Я медленно встаю с платформы, её холодная поверхность гудит под моими ладонями, вибрация отдаётся в костях, как эхо далёкого двигателя, что приводит в движение целые миры. Мои мышцы напрягаются, но движения плавные, почти невесомые, словно я сам стал частью этого механического танца. Стены отсека, пронизанные багровыми жилами, пульсируют сильнее, их свет становится глубже, насыщеннее, отбрасывая на пол тени, что извиваются, как призраки прошлого. Машины вокруг продолжают свой монотонный гул, их датчики мигают, словно глаза неведомых существ, следящих за каждым моим движением. Запах озона становится гуще, смешиваясь с тонким ароматом электричества, что витает в воздухе, как предвестие бури.
Мои глаза, теперь способные видеть больше, чем когда-либо, улавливают мельчайшие детали: трещины на панелях, что складываются в узоры, похожие на созвездия; капли конденсата, что дрожат на стальных поверхностях, отражая свет, как крошечные зеркала. Моя кожа мерцает голубыми линиями, их свечение усиливается, пульсируя в такт моему дыханию, и я чувствую СИСТЕМУ — её сигнал, что гудит в моём разуме, как пробуждающийся космос, как голос, что шепчет о бесконечных возможностях. Это не просто технология, это часть меня, живая, дышащая, как звезда, что оживает в сердце галактики.

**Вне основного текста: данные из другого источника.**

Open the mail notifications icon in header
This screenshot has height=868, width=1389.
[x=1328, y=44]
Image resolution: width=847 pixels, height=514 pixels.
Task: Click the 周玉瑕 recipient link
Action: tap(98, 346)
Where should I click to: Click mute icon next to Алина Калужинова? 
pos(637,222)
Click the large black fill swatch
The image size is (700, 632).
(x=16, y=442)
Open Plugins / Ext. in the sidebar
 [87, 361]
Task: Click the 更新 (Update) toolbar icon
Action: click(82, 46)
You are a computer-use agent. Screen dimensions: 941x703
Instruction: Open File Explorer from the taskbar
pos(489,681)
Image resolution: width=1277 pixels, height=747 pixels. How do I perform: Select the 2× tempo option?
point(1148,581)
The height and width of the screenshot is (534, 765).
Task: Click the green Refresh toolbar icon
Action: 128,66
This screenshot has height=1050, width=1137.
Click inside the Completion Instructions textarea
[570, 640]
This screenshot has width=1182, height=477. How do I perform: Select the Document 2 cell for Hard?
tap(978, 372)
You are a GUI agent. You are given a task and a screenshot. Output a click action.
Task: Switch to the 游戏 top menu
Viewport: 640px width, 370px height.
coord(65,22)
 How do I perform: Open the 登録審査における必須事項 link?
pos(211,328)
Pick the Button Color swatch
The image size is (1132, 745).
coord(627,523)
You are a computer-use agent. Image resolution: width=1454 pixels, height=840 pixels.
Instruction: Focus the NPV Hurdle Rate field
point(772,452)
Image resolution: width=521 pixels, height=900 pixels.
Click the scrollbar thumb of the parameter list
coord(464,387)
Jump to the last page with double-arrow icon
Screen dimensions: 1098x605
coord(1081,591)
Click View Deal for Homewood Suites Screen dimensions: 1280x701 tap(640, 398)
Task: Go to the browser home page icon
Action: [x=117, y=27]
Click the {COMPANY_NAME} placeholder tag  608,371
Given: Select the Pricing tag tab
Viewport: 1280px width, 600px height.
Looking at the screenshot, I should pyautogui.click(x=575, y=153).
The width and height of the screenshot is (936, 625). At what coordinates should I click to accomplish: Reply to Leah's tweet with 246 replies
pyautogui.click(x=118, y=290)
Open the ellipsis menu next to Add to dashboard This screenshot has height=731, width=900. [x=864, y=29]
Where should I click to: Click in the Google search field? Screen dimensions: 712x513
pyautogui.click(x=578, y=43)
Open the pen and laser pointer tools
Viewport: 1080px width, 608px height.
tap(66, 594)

Лира стоит у терминала, её эфирианские глаза, глубокие, как бездонные озёра света, блестят от слёз, что дрожат на её ресницах, подобно каплям росы на лепестках звёздного цветка. Её прозрачные волосы струятся, как лунный свет, касаясь её плеч, и в их движении я вижу отражение её эмоций — хрупких, но неугасимых. Она смотрит на меня, её тонкие пальцы стискивают край панели так сильно, что металл под ними едва заметно прогибается, как будто она боится, что я могу раствориться, как мираж в пустыне космоса. В её взгляде — целая буря: боль, что режет, как осколки разбитой звезды; страх, что я не тот, кем был; и надежда, тонкая, но яркая, как луч света, пробивающийся сквозь тьму. Моя грудь сжимается, как звезда перед взрывом, и я чувствую, как её эмоции вплетаются в мою душу.
В углу отсека стоит Шестерня, его металлическая рука сжата в кулак, суставы поскрипывают, как механизм, готовый сорваться с цепи. Жёлтые глаза под капюшоном горят, как угли, тлеющие в ночи, их свет прорезает полумрак отсека, отражая его внутреннюю бурю. Он ненавидит свою беспомощность, и я вижу, как его ярость, словно пламя, пожирает его изнутри, оставляя лишь пепел вины. Скверна, член нашей семьи, была на грани смерти, и он, юный, но гордый, не смог её спасти. Его боль режет меня острее, чем осколки метеорита, и я клянусь себе, что не дам ему утонуть в этом чувстве. Шестерня — как звезда, что ещё не знает своей силы, и я помогу ему засиять, даже если для этого придётся переписать законы космоса. Его взгляд встречается с моим, и в нём я вижу не только гнев, но и веру — хрупкую, но непреклонную, как сталь, закалённая в огне.
Вдалеке, у стены, спит Рагна, её массивная фигура неподвижна, как монолит, высеченный из астероида. Её грудь медленно поднимается и опускается, каждый вдох — как рокот далёкого вулкана, готового пробудиться. Я знаю: эта берсеркерша проснётся в ярости, её голос будет греметь, как раскаты грома, обвиняя нас, что посмели не разбудить её для битвы. Она будет ворчать, её слова будут острыми, как клинки, но в глубине её сердца будет корчиться боль — за то, что она сделала так мало, за то, что не стояла рядом с нами в тот момент, когда Скверна висела на грани. Глупая Рагна, она никогда не умела ценить свой вклад, свою силу, что спасала нас десятки раз, подобно щиту, что выдерживает удары сверхновых. Прямо как Тлен… Мой старый друг, трус, что прятал правду за своими масками, но в конце нашёл в себе мужество для достойного поступка. Его тень всё ещё следует за мной, как эхо предательства, но я благодарен ему за выбор света в последние мгновения. Если бы ты не скрывал свои планы, Тлен, мы могли бы изменить всё
Я качаю головой, отгоняя тени прошлого, их холодные пальцы не коснутся меня. Лирика подождёт — Скверна зовёт меня, её сигнал гудит в моём разуме, как пульс самой вселенной.